» EXERCISE DETAILS
Please reproduce, exactly and with nothing added, the lines of the material below that run from the one containing "Open the Community menu" to the end.

========================================

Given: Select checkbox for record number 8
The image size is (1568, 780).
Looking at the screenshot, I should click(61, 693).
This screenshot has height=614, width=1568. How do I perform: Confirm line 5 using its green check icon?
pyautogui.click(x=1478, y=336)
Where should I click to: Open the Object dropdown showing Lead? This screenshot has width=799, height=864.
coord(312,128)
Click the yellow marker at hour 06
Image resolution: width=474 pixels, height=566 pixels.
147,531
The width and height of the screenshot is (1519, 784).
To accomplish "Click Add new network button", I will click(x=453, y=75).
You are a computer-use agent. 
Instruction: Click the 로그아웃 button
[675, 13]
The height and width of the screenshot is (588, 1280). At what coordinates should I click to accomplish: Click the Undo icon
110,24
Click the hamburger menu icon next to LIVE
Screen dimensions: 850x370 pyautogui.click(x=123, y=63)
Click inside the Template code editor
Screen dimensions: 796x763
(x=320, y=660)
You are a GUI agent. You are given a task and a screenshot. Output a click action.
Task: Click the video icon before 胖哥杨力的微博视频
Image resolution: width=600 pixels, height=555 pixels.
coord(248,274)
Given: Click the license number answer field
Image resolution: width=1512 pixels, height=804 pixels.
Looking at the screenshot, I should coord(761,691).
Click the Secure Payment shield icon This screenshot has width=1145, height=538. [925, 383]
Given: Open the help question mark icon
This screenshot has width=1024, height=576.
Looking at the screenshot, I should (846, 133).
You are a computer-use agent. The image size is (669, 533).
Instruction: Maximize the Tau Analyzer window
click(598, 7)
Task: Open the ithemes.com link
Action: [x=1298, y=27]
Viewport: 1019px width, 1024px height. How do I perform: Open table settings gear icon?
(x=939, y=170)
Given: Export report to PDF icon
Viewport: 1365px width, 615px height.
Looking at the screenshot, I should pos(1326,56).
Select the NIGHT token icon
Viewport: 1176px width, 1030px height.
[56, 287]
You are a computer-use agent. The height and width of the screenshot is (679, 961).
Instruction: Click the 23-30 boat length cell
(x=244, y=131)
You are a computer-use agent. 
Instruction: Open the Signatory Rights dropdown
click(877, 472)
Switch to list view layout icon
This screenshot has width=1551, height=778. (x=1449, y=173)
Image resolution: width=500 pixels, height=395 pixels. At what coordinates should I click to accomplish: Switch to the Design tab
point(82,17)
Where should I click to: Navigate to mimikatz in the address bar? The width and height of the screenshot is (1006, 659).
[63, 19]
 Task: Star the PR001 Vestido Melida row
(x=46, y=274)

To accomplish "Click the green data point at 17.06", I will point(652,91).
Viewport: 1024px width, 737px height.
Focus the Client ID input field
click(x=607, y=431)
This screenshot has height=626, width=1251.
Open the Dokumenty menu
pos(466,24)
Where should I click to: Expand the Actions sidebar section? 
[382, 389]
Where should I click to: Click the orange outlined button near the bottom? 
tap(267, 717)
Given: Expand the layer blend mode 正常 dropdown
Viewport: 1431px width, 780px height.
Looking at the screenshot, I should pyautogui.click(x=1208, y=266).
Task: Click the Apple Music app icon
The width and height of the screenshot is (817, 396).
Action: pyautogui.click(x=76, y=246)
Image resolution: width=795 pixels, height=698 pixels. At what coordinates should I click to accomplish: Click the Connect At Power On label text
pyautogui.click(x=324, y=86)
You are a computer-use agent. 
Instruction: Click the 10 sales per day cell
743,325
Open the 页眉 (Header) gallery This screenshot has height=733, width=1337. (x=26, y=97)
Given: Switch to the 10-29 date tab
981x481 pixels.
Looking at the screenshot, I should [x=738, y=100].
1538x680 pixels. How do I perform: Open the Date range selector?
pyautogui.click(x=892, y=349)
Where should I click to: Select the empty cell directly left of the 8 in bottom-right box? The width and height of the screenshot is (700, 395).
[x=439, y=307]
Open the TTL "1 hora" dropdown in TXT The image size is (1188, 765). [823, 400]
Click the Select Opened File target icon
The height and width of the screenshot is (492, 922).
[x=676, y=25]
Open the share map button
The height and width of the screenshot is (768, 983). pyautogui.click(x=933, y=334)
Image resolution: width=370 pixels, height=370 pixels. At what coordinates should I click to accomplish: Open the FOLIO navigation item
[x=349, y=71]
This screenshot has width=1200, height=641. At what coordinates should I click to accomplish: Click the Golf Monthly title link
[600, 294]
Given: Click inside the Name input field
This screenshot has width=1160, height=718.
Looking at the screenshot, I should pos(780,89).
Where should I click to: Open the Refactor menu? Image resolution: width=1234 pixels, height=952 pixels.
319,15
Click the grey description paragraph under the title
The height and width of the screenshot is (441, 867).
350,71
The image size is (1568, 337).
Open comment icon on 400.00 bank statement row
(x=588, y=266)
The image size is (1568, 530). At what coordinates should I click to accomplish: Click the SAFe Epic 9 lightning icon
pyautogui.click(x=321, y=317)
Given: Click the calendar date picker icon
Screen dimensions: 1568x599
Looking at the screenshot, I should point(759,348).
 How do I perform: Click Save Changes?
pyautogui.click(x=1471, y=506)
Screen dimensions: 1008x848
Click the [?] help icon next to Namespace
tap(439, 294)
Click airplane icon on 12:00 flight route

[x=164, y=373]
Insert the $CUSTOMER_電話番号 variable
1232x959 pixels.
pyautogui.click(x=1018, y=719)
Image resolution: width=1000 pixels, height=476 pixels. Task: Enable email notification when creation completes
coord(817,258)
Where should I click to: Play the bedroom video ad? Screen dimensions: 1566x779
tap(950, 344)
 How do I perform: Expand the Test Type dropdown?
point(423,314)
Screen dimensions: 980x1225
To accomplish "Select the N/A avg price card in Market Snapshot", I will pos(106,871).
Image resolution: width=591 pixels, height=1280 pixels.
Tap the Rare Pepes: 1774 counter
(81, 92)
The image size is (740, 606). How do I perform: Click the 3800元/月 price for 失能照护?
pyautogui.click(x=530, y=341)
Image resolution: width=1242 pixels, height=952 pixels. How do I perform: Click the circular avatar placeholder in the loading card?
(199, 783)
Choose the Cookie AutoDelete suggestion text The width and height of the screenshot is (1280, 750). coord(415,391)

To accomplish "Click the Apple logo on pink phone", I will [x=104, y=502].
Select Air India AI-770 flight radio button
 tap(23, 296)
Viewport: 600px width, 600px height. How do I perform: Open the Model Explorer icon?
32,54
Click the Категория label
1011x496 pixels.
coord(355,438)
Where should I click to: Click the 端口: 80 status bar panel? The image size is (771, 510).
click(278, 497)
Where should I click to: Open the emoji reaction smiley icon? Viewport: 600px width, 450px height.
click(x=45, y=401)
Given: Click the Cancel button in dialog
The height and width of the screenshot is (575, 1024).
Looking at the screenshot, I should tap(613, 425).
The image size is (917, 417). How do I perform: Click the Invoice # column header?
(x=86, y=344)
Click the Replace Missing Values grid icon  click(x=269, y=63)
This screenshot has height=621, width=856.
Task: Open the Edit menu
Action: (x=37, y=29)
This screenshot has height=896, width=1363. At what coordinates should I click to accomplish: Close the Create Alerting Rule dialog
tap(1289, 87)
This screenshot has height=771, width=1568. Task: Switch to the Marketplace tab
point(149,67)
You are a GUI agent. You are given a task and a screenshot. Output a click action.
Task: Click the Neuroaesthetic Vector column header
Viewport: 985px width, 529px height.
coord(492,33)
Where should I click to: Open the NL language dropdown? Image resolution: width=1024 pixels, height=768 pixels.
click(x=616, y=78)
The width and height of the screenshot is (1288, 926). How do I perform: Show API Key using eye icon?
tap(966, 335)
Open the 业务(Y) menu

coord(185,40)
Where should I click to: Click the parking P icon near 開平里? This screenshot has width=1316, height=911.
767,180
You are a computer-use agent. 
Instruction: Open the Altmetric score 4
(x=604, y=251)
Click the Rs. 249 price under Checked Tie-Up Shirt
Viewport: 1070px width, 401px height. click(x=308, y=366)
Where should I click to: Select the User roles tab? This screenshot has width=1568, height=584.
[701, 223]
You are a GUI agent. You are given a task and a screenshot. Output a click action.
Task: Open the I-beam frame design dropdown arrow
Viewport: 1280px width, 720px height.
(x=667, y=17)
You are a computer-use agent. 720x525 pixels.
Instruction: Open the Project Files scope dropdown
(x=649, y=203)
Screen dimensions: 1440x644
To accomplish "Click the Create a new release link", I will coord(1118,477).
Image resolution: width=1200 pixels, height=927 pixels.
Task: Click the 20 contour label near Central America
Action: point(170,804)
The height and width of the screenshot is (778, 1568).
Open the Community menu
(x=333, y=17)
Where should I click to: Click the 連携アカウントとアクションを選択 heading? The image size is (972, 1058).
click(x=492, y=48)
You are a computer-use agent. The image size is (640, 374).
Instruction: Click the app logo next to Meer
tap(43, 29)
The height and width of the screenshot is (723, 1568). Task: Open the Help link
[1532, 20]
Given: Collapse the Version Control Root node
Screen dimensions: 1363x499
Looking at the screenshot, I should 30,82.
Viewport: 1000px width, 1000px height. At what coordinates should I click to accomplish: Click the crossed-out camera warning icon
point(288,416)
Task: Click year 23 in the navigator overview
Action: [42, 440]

========================================

» ANSWER TO THIS PROBLEM
Open the Community menu
(x=333, y=17)
Where should I click to: Click the 連携アカウントとアクションを選択 heading? The image size is (972, 1058).
click(x=492, y=48)
You are a computer-use agent. The image size is (640, 374).
Instruction: Click the app logo next to Meer
tap(43, 29)
The height and width of the screenshot is (723, 1568). Task: Open the Help link
[1532, 20]
Given: Collapse the Version Control Root node
Screen dimensions: 1363x499
Looking at the screenshot, I should 30,82.
Viewport: 1000px width, 1000px height. At what coordinates should I click to accomplish: Click the crossed-out camera warning icon
point(288,416)
Task: Click year 23 in the navigator overview
Action: [42, 440]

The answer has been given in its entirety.